3.2.4.In het onderhavige geschil vordert [appellant] in essentie de hoofdelijke veroordeling van [X] c.s. tot betaling van een bedrag van € 5.850,-- wegens achterstallige huurpenningen. Dit bedrag is, zo begrijpt het hof, als volgt opgebouwd: € 650,-- aan huur over oktober 2015, € 1.300,-- aan huur over november 2015 en telkens € 1.950,-- aan huur over december 2015 en januari 2016. Het hof begrijpt [appellant] aldus dat deze stelt dat [geïntimeerde sub 3] en [X] weliswaar hebben aangekondigd het gehuurde per 1 oktober 2015 respectievelijk 1 november 2015 te zullen verlaten en dit ook hebben gedaan (en vanaf dat moment geen huur meer te hebben betaald), maar dat de huurovereenkomst pas in januari 2016 is geëindigd doordat [appellant] toen de sleutels van het gehuurde ter hand zijn gesteld. [X] en [geïntimeerde sub 2] hebben ieder over oktober 2015 nog € 650,-- betaald, [geïntimeerde sub 2] over november 2015 nog € 650,--. Over december 2015 en januari 2016 is in het geheel geen huur meer betaald. [X] c.s. zijn hoofdelijk voor de gehele huurprijs aansprakelijk.
3.2.5.In de procedure die heeft geleid tot het vonnis op verzet heeft de kantonrechter de vordering (in conventie) van [X] c.s. tot terugbetaling van de door de oorspronkelijke huurders aan [appellant] betaalde waarborgsom van € 1.950,-- toegewezen ondanks het door [appellant] gedane beroep op verrekening met – onder meer – een vordering wegens achterstallige huurpenningen.

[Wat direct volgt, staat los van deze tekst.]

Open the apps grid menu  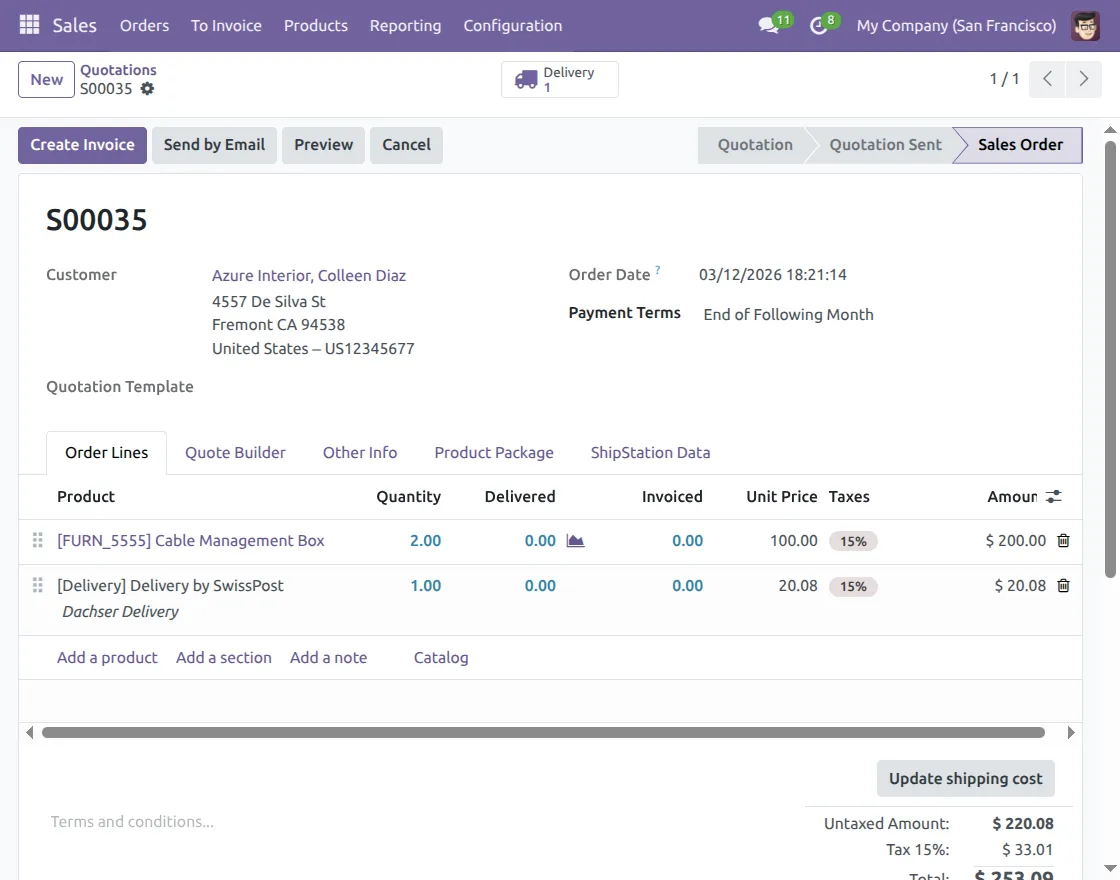(x=30, y=25)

Aldus heeft de kantonrechter in die zaak geoordeeld dat [appellant] geen vordering wegens achterstallige huurpenningen (meer) op [X] c.s. heeft. Daartoe heeft hij overwogen:
“5. [X] c.s. stellen nader beargumenterend het volgende. (…) [X] c.s. hebben de huurovereenkomst in overleg met en met goedvinden van [appellant] opgezegd tegen eind november 2015. Daarbij is afgesproken dat de maandelijks verschuldigde huur steeds naar rato met € 650,-- zou worden verminderd zodra [X] , [geïntimeerde sub 2] respectievelijk [geïntimeerde sub 3] de woning tijdens de opzegtermijn zouden verlaten. De laatst vertrekkende huurder, [geïntimeerde sub 2] , heeft de laatste maand huur (november 2015) van toen € 650,-- betaald. Van de door [appellant] gestelde huurachterstand is volgens [X] c.s., gelet op die afspraak, dan ook geen sprake. (…)
7. (…) Niet, althans niet gemotiveerd weersproken[door [appellant] ; hof]
is dat de maandelijks verschuldigde huurprijs na opzegging van de huurovereenkomst zou worden verminderd met een derde, steeds zodra [X] , [geïntimeerde sub 2] , dan wel [geïntimeerde sub 3] niet meer in de woning woonachtig zouden zijn. Het standpunt van [appellant] dat bij het einde van de huurovereenkomst een huurachterstand aanwezig is omdat tot en met november 2015 niet steeds € 1.950,-- aan huur is betaald, kan niet worden gevolgd.”
De kantonrechter heeft dus onder meer geoordeeld dat de huur per 1 december 2015 is geëindigd en dat over oktober 2015 en november 2015 niet meer aan huur behoeft te worden voldaan dan feitelijk door de resterende huurder(s) is betaald.